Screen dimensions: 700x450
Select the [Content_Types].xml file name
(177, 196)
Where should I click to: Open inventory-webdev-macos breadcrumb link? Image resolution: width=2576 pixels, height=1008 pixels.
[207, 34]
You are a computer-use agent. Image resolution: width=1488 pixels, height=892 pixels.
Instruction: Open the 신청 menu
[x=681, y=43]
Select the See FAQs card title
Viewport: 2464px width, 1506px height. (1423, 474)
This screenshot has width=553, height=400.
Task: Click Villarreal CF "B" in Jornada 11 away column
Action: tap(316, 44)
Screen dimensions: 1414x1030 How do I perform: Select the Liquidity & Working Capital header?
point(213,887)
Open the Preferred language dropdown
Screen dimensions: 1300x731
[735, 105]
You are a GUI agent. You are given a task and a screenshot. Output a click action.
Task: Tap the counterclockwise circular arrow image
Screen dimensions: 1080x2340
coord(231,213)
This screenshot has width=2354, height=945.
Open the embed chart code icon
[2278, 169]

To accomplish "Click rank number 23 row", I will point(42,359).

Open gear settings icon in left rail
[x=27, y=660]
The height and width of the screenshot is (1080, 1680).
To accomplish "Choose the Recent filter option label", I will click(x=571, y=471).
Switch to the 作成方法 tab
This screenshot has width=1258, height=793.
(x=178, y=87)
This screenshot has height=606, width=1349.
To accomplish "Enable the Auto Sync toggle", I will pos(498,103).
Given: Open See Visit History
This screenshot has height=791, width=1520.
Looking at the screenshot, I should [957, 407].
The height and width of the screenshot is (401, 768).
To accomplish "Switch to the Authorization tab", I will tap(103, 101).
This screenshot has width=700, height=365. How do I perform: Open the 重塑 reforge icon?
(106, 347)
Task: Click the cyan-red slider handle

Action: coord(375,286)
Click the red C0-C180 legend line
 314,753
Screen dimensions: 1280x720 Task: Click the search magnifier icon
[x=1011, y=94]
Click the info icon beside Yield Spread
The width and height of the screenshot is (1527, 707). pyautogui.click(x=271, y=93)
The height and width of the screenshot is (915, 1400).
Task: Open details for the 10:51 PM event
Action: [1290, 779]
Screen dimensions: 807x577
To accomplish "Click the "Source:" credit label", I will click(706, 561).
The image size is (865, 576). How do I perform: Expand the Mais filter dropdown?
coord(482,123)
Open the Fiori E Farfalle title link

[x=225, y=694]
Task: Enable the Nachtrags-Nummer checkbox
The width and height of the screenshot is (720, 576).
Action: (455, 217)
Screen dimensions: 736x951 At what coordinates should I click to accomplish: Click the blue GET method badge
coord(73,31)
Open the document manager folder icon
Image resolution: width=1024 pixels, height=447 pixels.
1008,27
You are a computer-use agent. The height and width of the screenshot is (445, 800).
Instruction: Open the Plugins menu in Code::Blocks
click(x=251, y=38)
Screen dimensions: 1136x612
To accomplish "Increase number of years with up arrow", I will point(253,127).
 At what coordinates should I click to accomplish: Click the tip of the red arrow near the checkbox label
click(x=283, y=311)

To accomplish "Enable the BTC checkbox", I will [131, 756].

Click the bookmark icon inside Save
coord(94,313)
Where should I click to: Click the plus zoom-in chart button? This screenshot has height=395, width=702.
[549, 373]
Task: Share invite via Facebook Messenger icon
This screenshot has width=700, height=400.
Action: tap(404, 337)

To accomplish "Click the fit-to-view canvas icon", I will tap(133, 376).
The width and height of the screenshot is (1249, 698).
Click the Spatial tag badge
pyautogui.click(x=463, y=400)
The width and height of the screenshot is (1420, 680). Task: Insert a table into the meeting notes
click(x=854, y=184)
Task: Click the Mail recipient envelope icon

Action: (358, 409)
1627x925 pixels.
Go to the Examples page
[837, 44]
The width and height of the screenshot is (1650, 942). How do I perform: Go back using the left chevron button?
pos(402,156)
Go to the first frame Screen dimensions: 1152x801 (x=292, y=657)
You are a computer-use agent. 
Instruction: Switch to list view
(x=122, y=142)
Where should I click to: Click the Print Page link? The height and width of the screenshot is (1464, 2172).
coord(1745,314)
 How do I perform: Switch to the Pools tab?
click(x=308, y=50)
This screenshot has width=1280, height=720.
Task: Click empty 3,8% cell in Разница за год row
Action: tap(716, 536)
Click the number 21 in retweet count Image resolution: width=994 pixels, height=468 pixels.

○ ○ ○

What the task requires: Scan the entries above, and wherever a line holds the string "computer", copy it.

Solved exercise:
You are a computer-use agent. Image resolution: width=1488 pixels, height=892 pixels.
You are a computer-use agent. The height and width of the screenshot is (445, 800).
You are a computer-use agent. 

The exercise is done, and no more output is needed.